EXCERPT PROVIDED START

An organisation such as the WHO or the IPCC or UNEP should be given the responsibility of coordinating and monitoring international collaboration in their respective fields of expertise. 

Conclusions
The coronavirus pandemic has highlighted four important points:

  • Humans are becoming more integrated which is a strength (e.g. globalisation) but the coronavirus has shown it is also a weakness. We are experiencing the impact of this weakness on the global economy.
  • Our governments need to respond to global ‘threats’ in unison. Operating individually causes breaches in any defences we have in place. This has allowed the coronavirus to spread rapidly and by governments’ slow response, many tens of thousands of people have died unnecessarily.  
  • There have been enough epidemics and pandemics for anyone to understand that something like the coronavirus was potentially possible at any time. The first confirmed coronavirus case was on 1st December 2019. By 23rd January, Wuhan was in lockdown. We watched on our TVs, computers and our phones what was happening. Why did our governments not react and put some contingency in the system? By delaying any response, not only were most health systems ill-equipped to deal with a pandemic, most governments did little to obtain the necessary equipment for patients or get PPE for their frontline medical staff.  
  • We will encounter future pandemics, some which may be a result of climate change. What we need to commit to is having well-resourced health services, which are resilient and capable of coping efficiently and effectively with any pandemic or climate related emergency with a strong and supported health workforce to protect us from health security threats, including climate change.

In terms of the coronavirus, it is essential to find a vaccine and inoculate everyone on the planet. Then the world can quite rapidly return to a new normality.  However, it is important that we learn from this problem so we can be better prepared for the next pandemic.

The cost of being prepared for a pandemic will be low compared to the cost of having another pandemic, particularly if the next virus has a higher mortality rate than COVID-19.

Climate Change is already causing hundreds of thousands of deaths each year due to climate related events. This is increasing year on year and will exponentially increase as a result of more floods, poor air quality in cities, droughts, and so on, if we continue to do nothing.

Through the COP meetings every year there is little relative progress. Governments are failing to meet the targets that have been set and agreed. This is failing to reduce carbon emissions fast enough to stop the global average annual temperature rising.

EXCERPT PROVIDED END
DATASET ENTRIES START

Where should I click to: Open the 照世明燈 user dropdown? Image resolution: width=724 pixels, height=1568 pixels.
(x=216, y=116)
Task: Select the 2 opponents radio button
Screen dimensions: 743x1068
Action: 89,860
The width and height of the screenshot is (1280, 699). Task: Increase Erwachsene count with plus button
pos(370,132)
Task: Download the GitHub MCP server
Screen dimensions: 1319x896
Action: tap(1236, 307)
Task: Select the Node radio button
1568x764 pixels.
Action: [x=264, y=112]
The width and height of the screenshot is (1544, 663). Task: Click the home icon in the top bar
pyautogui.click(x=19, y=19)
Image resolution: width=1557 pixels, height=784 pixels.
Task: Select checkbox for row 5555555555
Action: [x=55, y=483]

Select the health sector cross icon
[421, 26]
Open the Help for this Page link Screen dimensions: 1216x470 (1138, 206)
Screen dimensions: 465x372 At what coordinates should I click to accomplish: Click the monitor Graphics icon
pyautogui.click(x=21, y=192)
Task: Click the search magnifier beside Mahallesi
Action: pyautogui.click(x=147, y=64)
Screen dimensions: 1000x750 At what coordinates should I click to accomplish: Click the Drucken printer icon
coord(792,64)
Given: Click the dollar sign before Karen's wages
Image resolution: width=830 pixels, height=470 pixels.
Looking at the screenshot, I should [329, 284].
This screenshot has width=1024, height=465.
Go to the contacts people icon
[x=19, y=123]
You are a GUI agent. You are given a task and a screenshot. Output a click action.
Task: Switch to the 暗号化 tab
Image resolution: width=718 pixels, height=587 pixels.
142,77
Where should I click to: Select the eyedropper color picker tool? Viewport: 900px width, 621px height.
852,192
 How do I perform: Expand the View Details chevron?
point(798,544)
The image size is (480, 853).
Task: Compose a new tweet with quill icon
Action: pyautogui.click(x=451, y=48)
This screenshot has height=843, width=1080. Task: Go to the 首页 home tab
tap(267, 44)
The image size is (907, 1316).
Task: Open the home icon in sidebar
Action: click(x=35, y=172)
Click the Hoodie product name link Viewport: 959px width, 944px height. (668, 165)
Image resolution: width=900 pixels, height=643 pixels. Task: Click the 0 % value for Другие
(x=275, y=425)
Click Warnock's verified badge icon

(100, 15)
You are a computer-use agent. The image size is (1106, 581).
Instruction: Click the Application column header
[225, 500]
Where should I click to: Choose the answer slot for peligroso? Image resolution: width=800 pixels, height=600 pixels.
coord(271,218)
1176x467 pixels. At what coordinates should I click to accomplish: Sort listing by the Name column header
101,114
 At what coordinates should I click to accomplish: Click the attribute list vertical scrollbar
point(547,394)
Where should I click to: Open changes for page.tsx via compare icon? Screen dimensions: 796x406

DATASET ENTRIES END

TASK REQUIREMENTS
1. In the text on the coronavirus pandemic and climate change, on what date was the first confirmed coronavirus case?
2. Continue the text on the coronavirus pandemic and climate change from its last sentence.

SOLVED TASKS
1. The first confirmed case was on 1st December 2019.

2.
Infrastructure damage due to climate events such as flooding will increase significantly. This will impact on the global economy as people will not be able to get insurance if they live near a flood plain or on the sea front. This will bankrupt many families who will lose their houses.

Millions of people will be displaced due to lack of food and water and wars will be fought over diminishing water supplies.

The longer we take to reduce carbon emissions, the greater the cost of decarbonisation, the increasing annual loss of life, the more species that will become extinct and the greater the loss of biodiversity. The massive investment needed to decarbonise the built environment must be weighed against the future cost of not decarbonising.

But what coronavirus has shown is that governments can find money where necessary. I suggest, rather than invest arbitarily, invest in decarbonisation. This will have the double benefit of getting economies growing again while simultaneously solving the climate change problem.

There is no vaccine for climate change. We cannot learn from our mistakes and there will not be a second climate change. If the Antartic melts and our oceans rise, we will not be able to refreeze it and try to deal with climate change the next time.

Our governments need to wake up and accept that pandemics and climate change are global problems and they need to be solved globally.

The key to the global success of decarbonisation is collaboration. Not to collaborate to reduce carbon emissions would be a dereliction of duty by our governments to all the citizens and species of this small planet – our Pale Blue Dot.